The air? Thick like Grandma’s beef stew.
Then we heard it–hmmm–real low, real mean.
Like a hum risin’ up from the dirt unseen.
I grabbed Sid’s arm, said, ‘Let’s bounce right now.’
But he stepped ahead, like he couldn’t hear me somehow.”


“That’s when I saw him.
Posted up by the pine.
One eye stitched shut. The other? Blue like crime.
Didn’t blink. Didn’t breathe. Just stared us down.
And the whole damn forest stopped makin’ sound.”

“There’s a man in the woods,” Uncle Rick said flatly now.

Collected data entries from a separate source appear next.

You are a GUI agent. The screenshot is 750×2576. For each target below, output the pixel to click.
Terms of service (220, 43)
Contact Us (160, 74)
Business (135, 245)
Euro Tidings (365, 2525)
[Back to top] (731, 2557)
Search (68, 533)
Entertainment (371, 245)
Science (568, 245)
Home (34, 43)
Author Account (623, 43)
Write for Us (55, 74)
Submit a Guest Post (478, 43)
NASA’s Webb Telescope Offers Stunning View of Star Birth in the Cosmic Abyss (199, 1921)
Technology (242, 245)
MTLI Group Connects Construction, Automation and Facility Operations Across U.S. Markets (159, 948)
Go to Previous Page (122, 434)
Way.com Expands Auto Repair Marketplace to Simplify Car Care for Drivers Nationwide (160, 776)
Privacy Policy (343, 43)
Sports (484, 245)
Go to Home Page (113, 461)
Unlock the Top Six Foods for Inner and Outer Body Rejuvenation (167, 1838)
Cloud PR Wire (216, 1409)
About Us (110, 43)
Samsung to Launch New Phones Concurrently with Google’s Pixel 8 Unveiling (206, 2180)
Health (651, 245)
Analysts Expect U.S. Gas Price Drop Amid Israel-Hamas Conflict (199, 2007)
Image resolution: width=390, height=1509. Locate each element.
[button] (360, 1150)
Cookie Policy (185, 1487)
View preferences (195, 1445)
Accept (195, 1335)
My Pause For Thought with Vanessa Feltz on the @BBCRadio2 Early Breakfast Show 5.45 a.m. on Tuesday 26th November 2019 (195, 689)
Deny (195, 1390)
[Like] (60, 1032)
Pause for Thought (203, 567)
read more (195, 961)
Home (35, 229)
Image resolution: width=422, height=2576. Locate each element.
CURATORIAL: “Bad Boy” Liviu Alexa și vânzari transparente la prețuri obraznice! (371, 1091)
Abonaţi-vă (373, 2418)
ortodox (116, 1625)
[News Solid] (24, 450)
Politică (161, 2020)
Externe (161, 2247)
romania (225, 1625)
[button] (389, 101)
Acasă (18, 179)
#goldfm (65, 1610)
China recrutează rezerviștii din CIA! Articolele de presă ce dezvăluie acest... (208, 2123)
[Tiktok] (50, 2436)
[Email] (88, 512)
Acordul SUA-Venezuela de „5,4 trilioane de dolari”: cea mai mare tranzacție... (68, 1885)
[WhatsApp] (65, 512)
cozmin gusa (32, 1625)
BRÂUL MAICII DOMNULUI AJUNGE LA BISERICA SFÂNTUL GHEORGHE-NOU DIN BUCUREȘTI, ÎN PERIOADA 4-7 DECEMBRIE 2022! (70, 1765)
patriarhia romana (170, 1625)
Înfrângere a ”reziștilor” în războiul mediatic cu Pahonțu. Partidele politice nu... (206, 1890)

“He gave a crooked smile, that blue eye flashin’ with somethin’ foul.
A killer by the pines.
Some folks say what happened next was just my imagination…
But let me tell y’all what really went down.”

Rick’s voice shifted. The rhyme dropped. He looked toward the trees, eyes distant.


“I ain’t never told nobody this–not even Ma’Dear.
But Jackie out here actin’ like them trees ain’t nothin’ to fear…
So listen close.

With a blink, he was right in front of us.
Tall. Face all wrong–kept shiftin’ like smoke, like heat waves on asphalt.
Only that blue eye stayed the same.
It wasn’t just blue–it was like a whole universe in there. Stars and all.

He wore a three-piece suit, but we knew he wasn’t human.
A gold chain swayed like it had a heartbeat.

Then he said,
‘Y’all come for the honeysuckles?’”


“We said nothin’. Too scared.
He smelled like sulfur and somethin’ burnt.
We thought if we didn’t move, didn’t speak, he’d disappear.

‘Don’t talk to strangers,’ Ma’Dear always said.
We thought she meant weirdos.
Nah… she meant him.

Then he sniffed and said,
‘Do I smell somethin’ wet?’
And I looked down.

I’d pissed myself. Couldn’t stop cryin’.
But Sid–your daddy–stood in front of me.
I was clutchin’ his shirt, and I could feel his heart bangin’.
He was scared too, but he didn’t run.”


“Biiiiiig Doooog,” the man said, real slow, like a growl.
Still, we ain’t say nothin’.
Then he smiled again–
All gums and venom.

“I’m here on behalf of your mama.
Something… unfortunate happened to your father—the security officer.
Shot by some Ne’er-dwell’s.
A good man, gone.
I’m here to take you home now… with urrrrgency.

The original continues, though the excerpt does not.